Questions for Jakob
Hello, Jakob Bro!
Via Henning Bolte I discovered your music around 2012, and since then I followed your ways. Gefion was my first album, and if I should take three favourites to the infamous desert island, they would be, in this moment of time, Returnings, Strands – and Taking Turns.
So here come my questions. At the beginning of December I will review Taking Turns in the JazzFacts radio magazine, nearly 7 minutes long. The audio of my little feature can be heard afterwards a very long time.
I will cut and edit your answers, so you can make them as long or short as you like. Maybe, it can all happen within 8 days… and after all this radio work will be done, I’ll be in my old town in Dortmund, on Dec. 4 to hear you with Arve and Jorge!
As a preparation for these questions, I listened twice to Taking Turns yesterday, and for a second time I saw the documentary Music For Black Pigeons. Well, it was a great afternoon. So here we go:
- Produced in 2014, Taking Turns was in some ways the follow-up of December Song, with Jason Moran instead of Craig, and Andrew Cyrille. At that point in time you had already made Gefion with Manfred, who, as I think, is not present during the Taking Turns recording. (Or was he?) Now, in retrospect, how do you look back on these one or two days of making the album in NYC with a line-up that, in this constellation, never met before or after again. Do the recordings of Taking Turns somehow exist in a bubble, do you see them as an extension of December Song? Or what makes this session stand apart?
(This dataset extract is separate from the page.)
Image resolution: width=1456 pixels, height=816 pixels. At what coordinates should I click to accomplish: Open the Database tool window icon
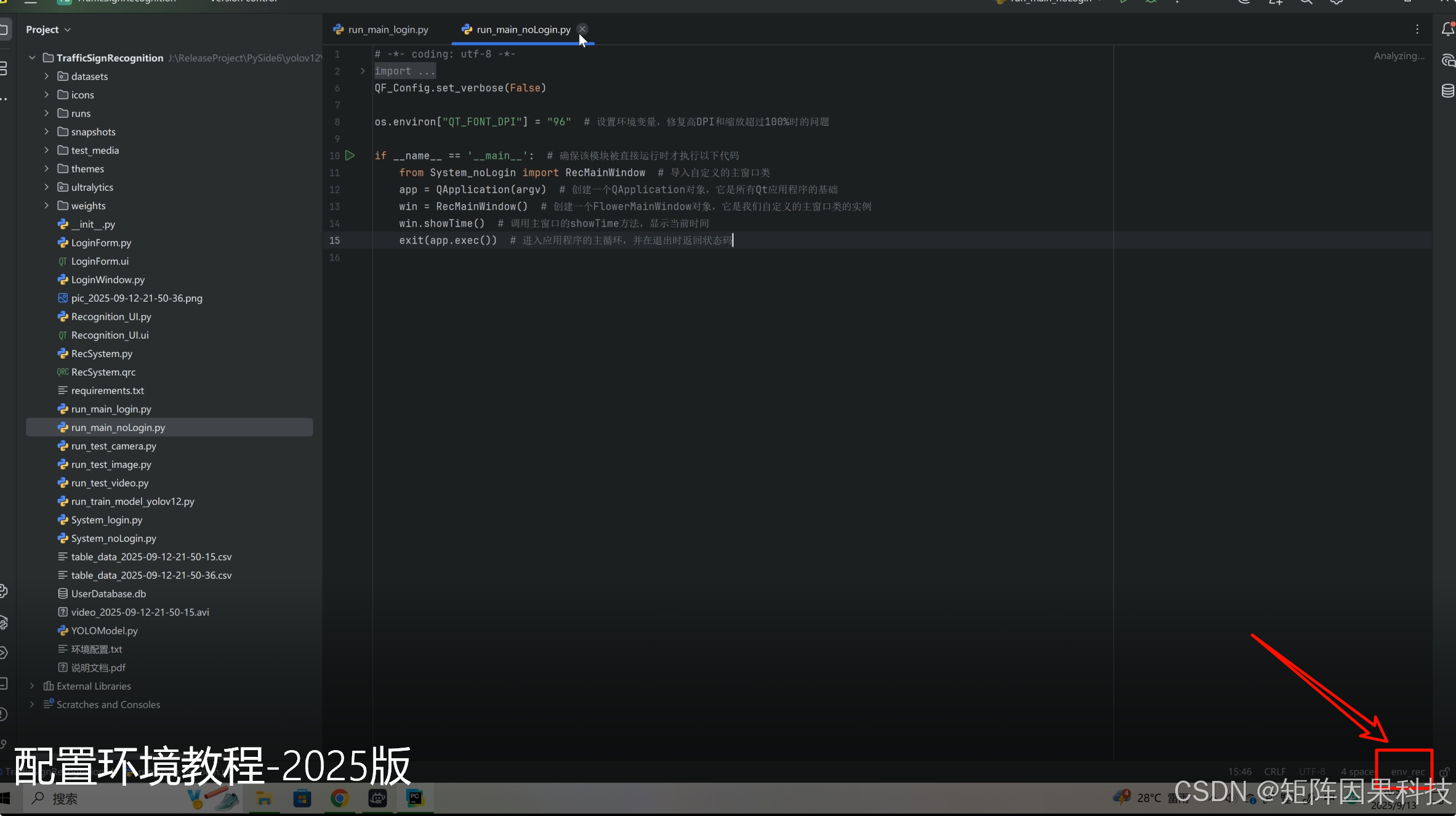point(1447,91)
- How did the musicians of this one time band „learned“ the new compositions? With notation (there are often papers with notes in the documentary)? Have there been detailed notations with a bit of freedom to improvise, or how did you introduce these compositions to the band?
- In the case of Lee Konitz: did he just got to know the basic melody, and then act as a free agent on the music played? His playing is simply wonderful.
- In the case of Jason Moran and Thomas Morgan: it is such a joy to listen to both of them finding the right spaces / moments for their impacts… in the case of Jason, it sounds he is soloing and accompanying at the same time. Both musicians constantly surprise here. Not that i did expect anything else:) Can you remember a certain moment?
- At one point in the film, Lee asked: well, are these pieces folk songs? Now looking at the titles, one could really think of „folk tunes“ refering to different parts of the world? Even „Milford Sound“ refers to „a place in New Zeeland“….. How do you look at this choice of the seven compositions? Somehow i don‘t think they just lay around? Has there been a „landscape feeling“ in some of the pieces?
- Listening to the album, it is such a captivating melange of textures. As a listener you can let your attention be wandering to the single instruments, to the overall sound…. Now, most of these guys know your music very well. Anyway, it would not surprise me if you kind of announced to them something like: let the melodies be as important as the atmosphere! (Or they know that anyway):)
- On a piece like „Haiti“ there is this love for the simple melody, returning again and again… but so much happens between the beginning and the end of that track, sometime it seems to be on the verge of „rocking“ and „grooving“…..can you give some insights into this piece?
- The last piece „mar de plata“ … the press info says: „On the concluding “Mar del Plata”, which summons memories of touring through Argentina, Morgan has a strong central role, endeavoring to invest each bass note with meaning, and sounding like a young Charlie Haden almost, as the music canters toward the sunset.“ When composing did you really have „Argentinian memories“ in your mind that somehow entered the music? Or did you find this coennection later, in the mixing process? And on this track Lee Konitz is not playing, the only time on the album…. Any reason for that? Some thoughts from the back of your mind about this track would be nice…and I know: it‘s been a long time ago!
Thank you for doing this,
Thank you for the music,
Best wishes, Michael Engelbrecht!
2 Kommentare
flowworker
gmorgen, sehr schöne Fragen an Jakob.
Thomas, Jason u Bill sind natürlich alte
‘Motian-Gesellen’ und Konitz eben
Konitz.
Ich hatte noch keine Gelegenheit, das Taking Turns Album anzuhören.
Die Frage über landchaftliche Assoziationen erinnert mich an eine Frage von mir im Gespräch mit Joe Zawinul. Ich sprach ihn auf das Stück “Cairo 6 a.m.” auf seiner Soloplatte an und sagte, dass das Stück mich an die Atmosphäre von Hochzeitsmusik in Cairoer Hotels erinnert.
Zawinul: i have never been in Cairo BUT my very first composition was
‘Mekka’.
Ah … Ich hab’s gecheckt und ja, es stimmt. ‘Mekka’ fand sich auf einem
Album der Austrian Allstars aus dem
Jahre 1954.
Henning
Olaf Westfeld
Gerade „Uma Elmo“ gehört. Frei und gemeinsam, verträumt und präzise, verspielt und harmonisch – ein toller Klangkosmos.